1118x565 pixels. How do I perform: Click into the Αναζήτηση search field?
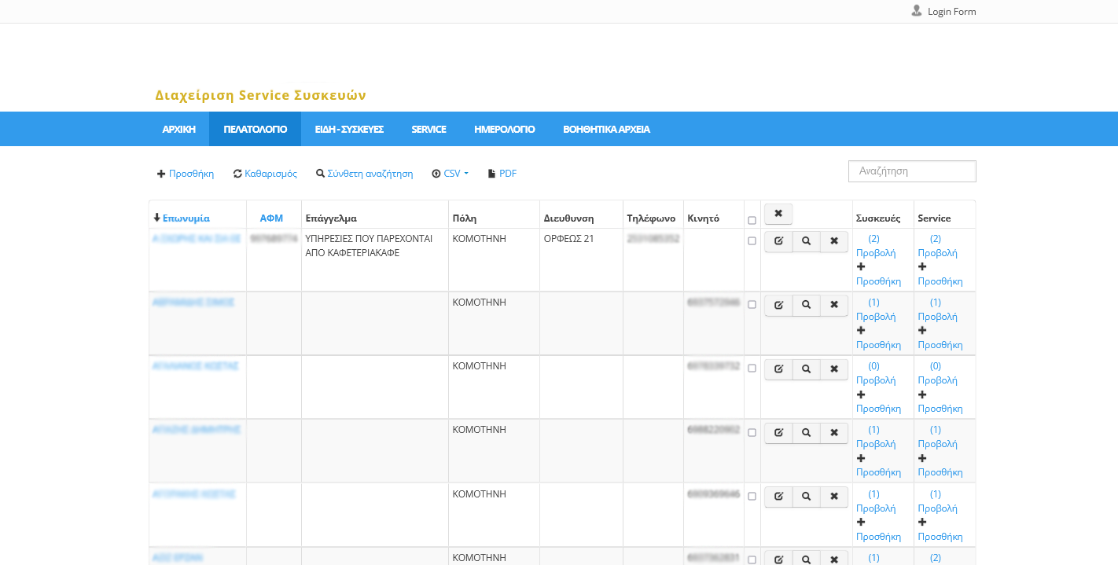(x=912, y=171)
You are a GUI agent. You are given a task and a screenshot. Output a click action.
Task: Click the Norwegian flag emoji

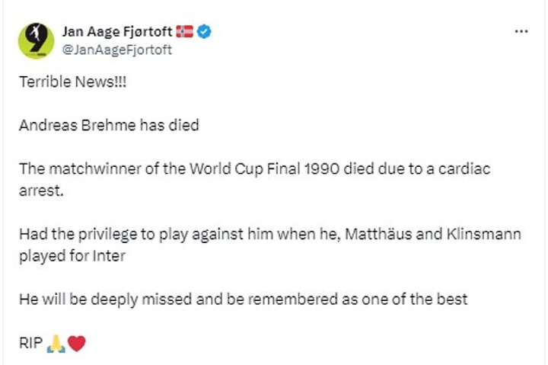click(185, 32)
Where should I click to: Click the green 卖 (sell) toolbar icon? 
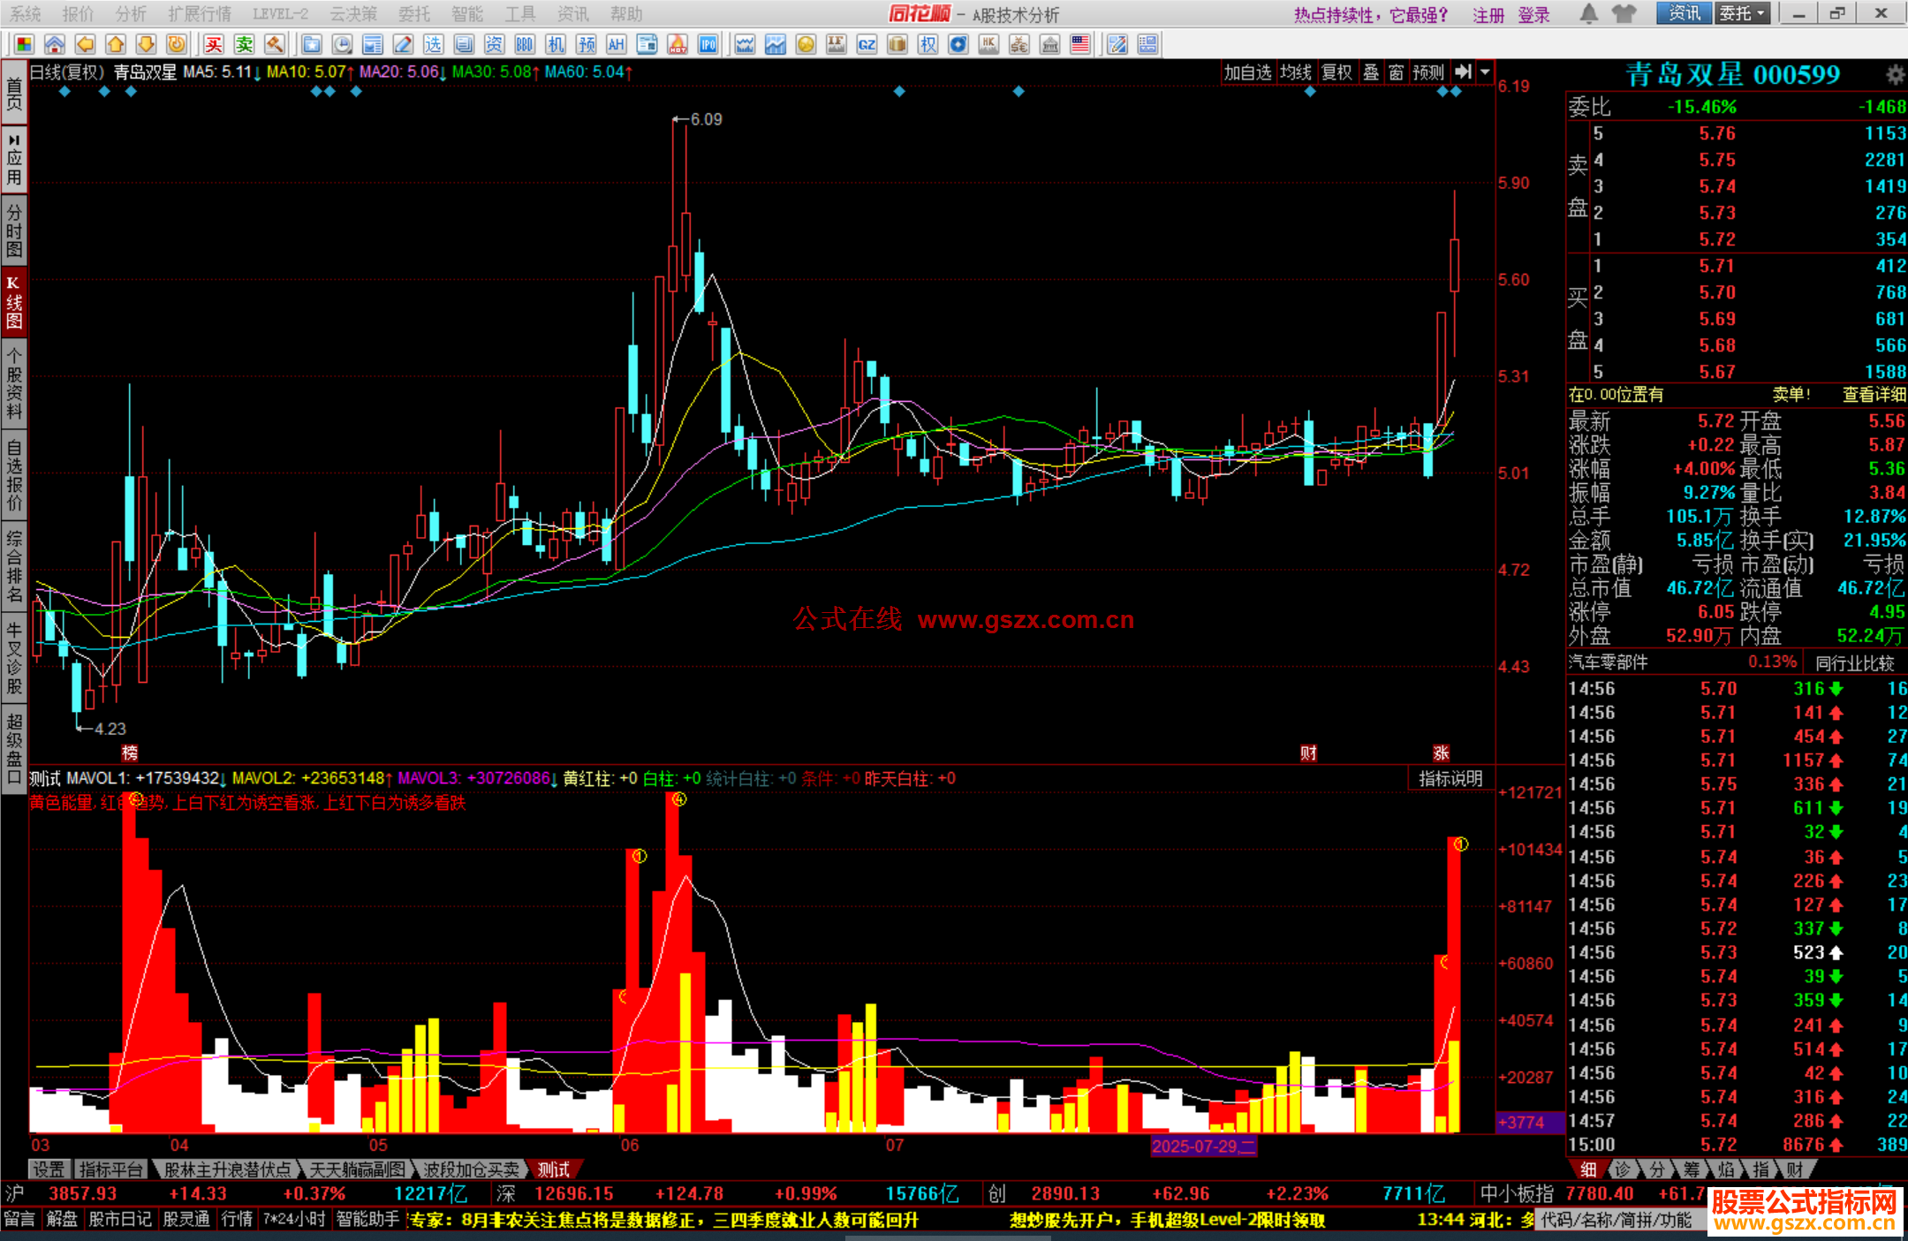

### WHAT YOU NEED TO DO
Repeat every row above with "search field" swapped for "search box" and nothing else changed, leaving out the pictures.

### FINAL RESULT
1118x565 pixels. How do I perform: Click into the Αναζήτηση search box?
(x=912, y=171)
You are a GUI agent. You are given a task and a screenshot. Output a click action.
Task: Click the Norwegian flag emoji

click(185, 32)
Where should I click to: Click the green 卖 (sell) toolbar icon? 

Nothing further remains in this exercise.